In sum, Aliénor Bertrand sees clearly when she stresses how much the idea of taking care of nature risks surreptitiously returning to a dualistic anthropology – even that one which, in seeing humans as beings outside of nature due to their reason or their spirit, has led to the most predatory behaviors in respect of the natural world. The sincerity of permaculturalists is of course not in question here, and neither are the truly caregiving modalities of their relationships with the cultivated land. That being said, they seem to continue to conceive of the human according to a duality of perspectives, as living beings belonging to nature in their organism, but not in their technological intelligence. Humans belong to nature, but they remain designers of nature. They must simply create a better design for it.

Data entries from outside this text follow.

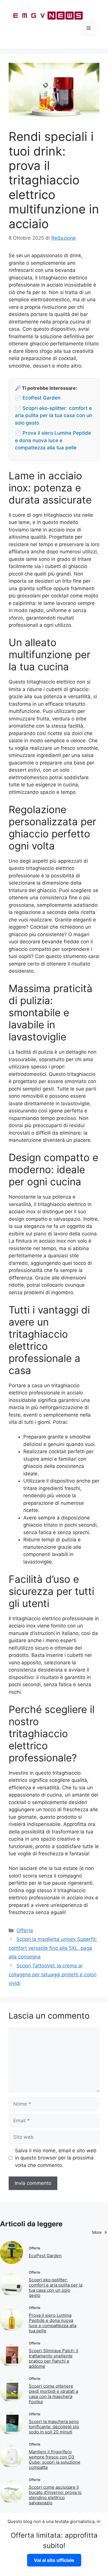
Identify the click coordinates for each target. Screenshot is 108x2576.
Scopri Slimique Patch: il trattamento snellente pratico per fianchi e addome (53, 2358)
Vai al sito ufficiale (54, 2560)
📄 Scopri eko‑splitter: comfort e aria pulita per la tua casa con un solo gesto (53, 415)
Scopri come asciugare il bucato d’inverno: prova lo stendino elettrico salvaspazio (55, 2494)
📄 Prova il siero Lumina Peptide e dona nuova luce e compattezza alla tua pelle (53, 440)
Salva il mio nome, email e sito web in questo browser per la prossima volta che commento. (55, 2158)
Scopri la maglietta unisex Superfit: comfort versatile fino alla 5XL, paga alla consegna (53, 1948)
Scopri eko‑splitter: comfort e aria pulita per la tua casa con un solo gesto (55, 2287)
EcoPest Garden (45, 2255)
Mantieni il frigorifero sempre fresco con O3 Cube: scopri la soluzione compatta (54, 2459)
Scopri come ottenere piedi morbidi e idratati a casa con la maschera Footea (53, 2393)
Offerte (24, 1930)
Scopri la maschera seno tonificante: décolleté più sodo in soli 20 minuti (54, 2427)
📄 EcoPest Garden (37, 398)
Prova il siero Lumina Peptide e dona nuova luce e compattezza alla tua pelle (52, 2322)
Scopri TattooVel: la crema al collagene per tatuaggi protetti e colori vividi (52, 1974)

How to get out of this impasse in order to better understand the conditions of a more caring technological action? For what should this action be caring, if not for nature taken globally? A possible answer comes from one current of environmental ethics, the ethics of so-called “ordinary” nature, whose diagnosis is almost that which we have just established: considering all of nature as an object of care, especially by giving it an intrinsic value, in no way leads to escaping from the dualism of the human being and nature; on the contrary, it leads to a hardening of this dualism because the human, despite the assertion that it remains a living being among living beings, appears engaged in a confrontation with nature which has nothing to do with the dialogue of the living being and its milieu. As emphasized by French philosopher Rémi Beau (2013), the shift of environmental ethics toward the concept of care for ordinary nature (i.e. to care, not for nature, but for natural things in our daily environment), could then allow us to dispense with the double conception of a human being which despite everything remains outside of nature, and of a nature without humans.